In Rome, rumours are swirling that the dispute is not really about condoms, with talk of money, freemasonry and other associated theories, while Vatican journalists are reporting mysterious, anonymous phone calls trying to discredit von Boeselager and the papal investigation into the knights. 

The inquiry into the Order of Malta also reveals the scepticism that this Pope has about the world of Catholic chivalric orders with its focus on rank, status and honours. He views some of it as a form “spiritual worldliness” which runs at odds to his vision of a “last shall be first” servant Church. And it is possible that he has plans to reform not just the Maltese knights but others, making sure they are at the service of a poor Church for the poor.

What is now much clearer is this: Cardinal Burke and the Grand Master directly contradicted the wishes of Pope Francis by sacking von Boeselager while erroneously claiming it was the wish of the Holy See.  

The latest report from Andrea Tornielli, a respected Vatican journalist with a direct line to the Pope, reveals that back in November Cardinal Burke and Francis met to discuss the dispute concerning Albrecht von Boeselager.

During that meeting Burke asked the Pope to remove the German knight from his position as Grand Chancellor, but after the audience, Francis sent a letter to Burke and senior members of the order making it clear that the matter should be resolved through dialogue rather than dismissals. This was also made clear in a missive from Cardinal Pietro Parolin.

Despite the requests, however, von Boeselager was sacked on 6 December and then suspended from the order. 

It was this blatant disregard for the Pope’s wishes that sparked Francis’ dramatic move to set up a papal commission investigating the matter, something the knights have said they will not co-operate with on the grounds that they are a sovereign entity.

Their argument has been effectively dismantled by both Archbishop Silvano Tomasi, who is leading the inquiry, and a legal note prepared for the commission saying the Pope has a right to be informed of the circumstances of the dismissal as he exercises authority over all Catholics.
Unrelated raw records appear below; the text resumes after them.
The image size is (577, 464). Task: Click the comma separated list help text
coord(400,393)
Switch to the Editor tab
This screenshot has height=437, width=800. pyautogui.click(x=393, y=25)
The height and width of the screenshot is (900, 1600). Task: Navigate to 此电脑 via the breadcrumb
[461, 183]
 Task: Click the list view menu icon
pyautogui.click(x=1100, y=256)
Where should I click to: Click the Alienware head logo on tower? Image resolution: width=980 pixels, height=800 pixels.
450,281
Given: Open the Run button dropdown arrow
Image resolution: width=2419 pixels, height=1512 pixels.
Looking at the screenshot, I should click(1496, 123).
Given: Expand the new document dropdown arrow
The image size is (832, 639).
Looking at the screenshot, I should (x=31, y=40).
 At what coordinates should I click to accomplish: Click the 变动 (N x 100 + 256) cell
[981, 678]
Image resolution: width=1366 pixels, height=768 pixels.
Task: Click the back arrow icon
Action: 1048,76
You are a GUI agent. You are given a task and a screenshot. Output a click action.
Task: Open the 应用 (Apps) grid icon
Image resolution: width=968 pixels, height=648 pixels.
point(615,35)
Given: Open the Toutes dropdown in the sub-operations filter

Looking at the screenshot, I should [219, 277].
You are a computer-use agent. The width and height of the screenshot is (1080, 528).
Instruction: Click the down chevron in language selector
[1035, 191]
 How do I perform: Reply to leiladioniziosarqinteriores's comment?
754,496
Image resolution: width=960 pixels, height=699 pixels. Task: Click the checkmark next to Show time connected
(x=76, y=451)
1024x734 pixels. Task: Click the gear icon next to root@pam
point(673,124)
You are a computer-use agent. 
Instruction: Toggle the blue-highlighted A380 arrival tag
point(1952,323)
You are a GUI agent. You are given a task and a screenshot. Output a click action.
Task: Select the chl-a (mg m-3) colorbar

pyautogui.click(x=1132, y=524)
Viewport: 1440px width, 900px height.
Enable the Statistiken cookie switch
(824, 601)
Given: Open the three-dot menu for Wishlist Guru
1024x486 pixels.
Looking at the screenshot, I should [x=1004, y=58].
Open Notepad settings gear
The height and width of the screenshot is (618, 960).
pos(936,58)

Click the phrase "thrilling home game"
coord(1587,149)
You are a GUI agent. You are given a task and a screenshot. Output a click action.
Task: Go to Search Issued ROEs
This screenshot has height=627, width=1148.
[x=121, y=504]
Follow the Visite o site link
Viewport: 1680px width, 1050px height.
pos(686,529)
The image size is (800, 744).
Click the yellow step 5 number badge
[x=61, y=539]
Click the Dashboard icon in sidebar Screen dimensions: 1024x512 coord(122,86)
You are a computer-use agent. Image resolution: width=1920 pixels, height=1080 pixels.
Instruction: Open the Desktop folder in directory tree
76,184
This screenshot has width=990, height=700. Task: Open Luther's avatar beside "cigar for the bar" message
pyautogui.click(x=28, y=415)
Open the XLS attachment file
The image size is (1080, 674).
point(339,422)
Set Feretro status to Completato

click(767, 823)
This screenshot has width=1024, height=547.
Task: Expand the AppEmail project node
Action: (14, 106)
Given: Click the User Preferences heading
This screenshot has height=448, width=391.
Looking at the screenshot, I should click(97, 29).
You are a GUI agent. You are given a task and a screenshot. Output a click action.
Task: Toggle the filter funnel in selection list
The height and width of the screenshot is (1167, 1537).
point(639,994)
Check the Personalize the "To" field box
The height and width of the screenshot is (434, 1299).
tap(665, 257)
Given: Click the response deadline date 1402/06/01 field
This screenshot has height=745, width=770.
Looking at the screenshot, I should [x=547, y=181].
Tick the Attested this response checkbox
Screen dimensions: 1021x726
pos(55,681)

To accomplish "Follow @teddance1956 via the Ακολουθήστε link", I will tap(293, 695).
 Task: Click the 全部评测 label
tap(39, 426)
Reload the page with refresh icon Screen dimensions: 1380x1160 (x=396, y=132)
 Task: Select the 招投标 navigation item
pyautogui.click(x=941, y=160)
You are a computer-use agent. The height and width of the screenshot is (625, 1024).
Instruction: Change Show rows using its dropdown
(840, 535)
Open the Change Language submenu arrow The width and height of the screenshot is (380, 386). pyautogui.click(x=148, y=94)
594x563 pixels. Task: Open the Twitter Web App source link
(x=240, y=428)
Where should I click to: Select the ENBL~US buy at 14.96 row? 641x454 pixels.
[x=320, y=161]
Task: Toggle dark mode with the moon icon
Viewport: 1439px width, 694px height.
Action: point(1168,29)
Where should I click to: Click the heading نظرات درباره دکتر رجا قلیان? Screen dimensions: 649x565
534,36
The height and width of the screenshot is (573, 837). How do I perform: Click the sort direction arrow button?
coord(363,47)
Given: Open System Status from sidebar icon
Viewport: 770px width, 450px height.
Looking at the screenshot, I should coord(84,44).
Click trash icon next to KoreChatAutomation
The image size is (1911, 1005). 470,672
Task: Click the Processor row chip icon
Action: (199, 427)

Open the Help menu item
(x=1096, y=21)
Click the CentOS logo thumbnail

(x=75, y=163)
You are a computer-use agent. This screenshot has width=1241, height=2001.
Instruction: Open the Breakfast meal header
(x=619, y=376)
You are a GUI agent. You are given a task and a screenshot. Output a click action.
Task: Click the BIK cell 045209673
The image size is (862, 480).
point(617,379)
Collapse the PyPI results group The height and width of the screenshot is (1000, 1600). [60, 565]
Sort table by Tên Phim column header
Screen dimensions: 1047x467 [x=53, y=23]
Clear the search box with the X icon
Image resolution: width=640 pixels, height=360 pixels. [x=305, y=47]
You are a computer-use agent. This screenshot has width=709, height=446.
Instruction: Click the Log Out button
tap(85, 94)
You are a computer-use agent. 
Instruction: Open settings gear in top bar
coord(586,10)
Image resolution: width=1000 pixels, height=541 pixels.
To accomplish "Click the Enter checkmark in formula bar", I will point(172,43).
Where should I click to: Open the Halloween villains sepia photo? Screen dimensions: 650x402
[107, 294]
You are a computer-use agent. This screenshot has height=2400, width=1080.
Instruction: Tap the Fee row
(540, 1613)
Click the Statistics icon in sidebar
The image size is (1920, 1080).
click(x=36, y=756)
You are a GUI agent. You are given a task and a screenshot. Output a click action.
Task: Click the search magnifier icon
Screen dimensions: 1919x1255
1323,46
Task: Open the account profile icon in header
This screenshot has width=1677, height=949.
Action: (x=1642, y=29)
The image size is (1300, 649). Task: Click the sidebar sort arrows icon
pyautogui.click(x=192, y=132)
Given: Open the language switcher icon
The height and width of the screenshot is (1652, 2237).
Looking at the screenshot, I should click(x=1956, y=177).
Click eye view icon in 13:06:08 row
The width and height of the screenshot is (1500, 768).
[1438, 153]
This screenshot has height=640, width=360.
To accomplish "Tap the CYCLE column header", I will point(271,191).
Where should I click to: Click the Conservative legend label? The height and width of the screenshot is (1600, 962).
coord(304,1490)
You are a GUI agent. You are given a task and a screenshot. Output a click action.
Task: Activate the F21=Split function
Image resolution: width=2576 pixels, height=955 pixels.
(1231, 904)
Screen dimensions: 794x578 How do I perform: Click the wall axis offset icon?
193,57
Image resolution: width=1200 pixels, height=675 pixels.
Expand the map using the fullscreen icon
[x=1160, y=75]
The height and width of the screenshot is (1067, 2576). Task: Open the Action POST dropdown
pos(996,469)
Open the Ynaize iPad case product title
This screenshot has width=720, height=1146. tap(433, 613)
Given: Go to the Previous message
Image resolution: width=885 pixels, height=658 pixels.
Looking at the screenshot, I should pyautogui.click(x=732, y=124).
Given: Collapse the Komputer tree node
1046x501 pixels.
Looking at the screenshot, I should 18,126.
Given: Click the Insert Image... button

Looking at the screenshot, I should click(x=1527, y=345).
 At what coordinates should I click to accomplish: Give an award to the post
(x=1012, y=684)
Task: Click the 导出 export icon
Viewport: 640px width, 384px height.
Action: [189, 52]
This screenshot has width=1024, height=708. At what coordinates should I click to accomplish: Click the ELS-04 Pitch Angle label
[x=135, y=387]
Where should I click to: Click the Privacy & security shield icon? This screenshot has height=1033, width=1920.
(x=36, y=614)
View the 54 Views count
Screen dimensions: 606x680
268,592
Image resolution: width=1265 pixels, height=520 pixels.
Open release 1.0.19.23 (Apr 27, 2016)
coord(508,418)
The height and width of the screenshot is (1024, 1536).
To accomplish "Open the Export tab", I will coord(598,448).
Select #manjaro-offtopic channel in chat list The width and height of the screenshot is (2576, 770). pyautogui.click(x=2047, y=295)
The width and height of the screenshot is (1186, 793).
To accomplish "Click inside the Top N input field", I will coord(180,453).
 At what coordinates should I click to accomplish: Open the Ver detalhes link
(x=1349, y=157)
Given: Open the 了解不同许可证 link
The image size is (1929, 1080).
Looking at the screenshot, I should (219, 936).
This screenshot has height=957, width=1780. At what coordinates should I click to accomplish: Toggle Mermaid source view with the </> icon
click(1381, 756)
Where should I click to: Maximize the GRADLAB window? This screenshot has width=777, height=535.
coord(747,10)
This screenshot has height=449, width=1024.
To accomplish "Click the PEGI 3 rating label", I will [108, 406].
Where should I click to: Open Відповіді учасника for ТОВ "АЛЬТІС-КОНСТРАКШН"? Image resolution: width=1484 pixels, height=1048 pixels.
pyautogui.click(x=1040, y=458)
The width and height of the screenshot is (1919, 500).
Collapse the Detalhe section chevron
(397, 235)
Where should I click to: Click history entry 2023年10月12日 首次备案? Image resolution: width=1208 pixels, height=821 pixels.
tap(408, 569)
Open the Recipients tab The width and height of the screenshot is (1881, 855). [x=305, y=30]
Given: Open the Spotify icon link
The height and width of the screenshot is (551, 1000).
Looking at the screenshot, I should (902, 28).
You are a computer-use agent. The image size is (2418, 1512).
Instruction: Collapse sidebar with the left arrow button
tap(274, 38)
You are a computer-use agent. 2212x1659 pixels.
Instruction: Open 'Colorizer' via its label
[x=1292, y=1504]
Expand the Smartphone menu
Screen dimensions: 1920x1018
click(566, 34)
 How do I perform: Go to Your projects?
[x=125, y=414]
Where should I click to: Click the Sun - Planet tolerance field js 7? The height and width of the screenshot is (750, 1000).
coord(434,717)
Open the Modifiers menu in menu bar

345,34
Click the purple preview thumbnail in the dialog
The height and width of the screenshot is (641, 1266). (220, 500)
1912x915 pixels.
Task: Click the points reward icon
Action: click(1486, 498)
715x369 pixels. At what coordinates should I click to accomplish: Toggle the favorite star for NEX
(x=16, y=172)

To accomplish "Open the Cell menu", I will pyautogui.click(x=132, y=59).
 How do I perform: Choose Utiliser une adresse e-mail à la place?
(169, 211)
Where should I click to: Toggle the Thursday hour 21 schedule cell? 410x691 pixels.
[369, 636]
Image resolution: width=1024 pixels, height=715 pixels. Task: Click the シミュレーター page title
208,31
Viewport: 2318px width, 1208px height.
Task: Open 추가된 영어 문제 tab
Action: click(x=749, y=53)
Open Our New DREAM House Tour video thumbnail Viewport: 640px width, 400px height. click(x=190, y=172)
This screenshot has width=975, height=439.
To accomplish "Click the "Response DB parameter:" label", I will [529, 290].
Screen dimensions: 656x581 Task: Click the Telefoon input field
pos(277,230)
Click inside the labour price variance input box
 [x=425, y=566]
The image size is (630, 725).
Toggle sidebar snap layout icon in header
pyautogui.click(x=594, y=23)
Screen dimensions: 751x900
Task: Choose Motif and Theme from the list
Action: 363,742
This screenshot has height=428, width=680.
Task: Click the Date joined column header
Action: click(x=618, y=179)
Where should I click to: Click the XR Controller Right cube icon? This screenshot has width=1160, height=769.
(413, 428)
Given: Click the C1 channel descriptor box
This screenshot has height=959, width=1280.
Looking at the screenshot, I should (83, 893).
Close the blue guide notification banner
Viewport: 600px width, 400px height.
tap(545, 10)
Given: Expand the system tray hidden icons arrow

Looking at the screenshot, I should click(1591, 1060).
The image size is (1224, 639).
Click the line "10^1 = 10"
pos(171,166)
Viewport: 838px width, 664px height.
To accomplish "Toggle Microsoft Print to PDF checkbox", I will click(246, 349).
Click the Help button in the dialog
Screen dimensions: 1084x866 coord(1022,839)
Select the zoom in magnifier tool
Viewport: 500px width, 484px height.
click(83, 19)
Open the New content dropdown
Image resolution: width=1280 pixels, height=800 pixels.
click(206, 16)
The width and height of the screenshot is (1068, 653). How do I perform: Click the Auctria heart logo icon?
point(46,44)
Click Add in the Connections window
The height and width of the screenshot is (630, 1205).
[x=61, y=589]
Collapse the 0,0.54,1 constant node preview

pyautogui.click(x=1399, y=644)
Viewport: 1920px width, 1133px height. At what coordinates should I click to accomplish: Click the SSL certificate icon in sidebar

Furthermore, it states that Francis is not “interfering” in the affairs of the order, as some have incorrectly claimed, but simply forming a commission to gather information for himself about a matter he had been drawn into by Cardinal Burke.

In other words the legal note states that the Pope is, in fact, the Pope and in charge of all Catholics: but the need to state this reveals the deep scepticism in some quarters about Francis’ leadership, and even his legitimacy. The same might be argued for Cardinal Burke’s threat to formally correct the Pope over his teaching on remarried divorcees in Amoris Laetitia and those who still whisper that the election of Francis is questionable on the grounds that Benedict XVI never really resigned.

Whatever the claims, the Pope does have room for manoeuvre in this saga and there’s every chance he will end up taking some fairly dramatic action.

The commission’s work is underway: on Monday it will begin hearing from witnesses and by the end of the month it will submit a report.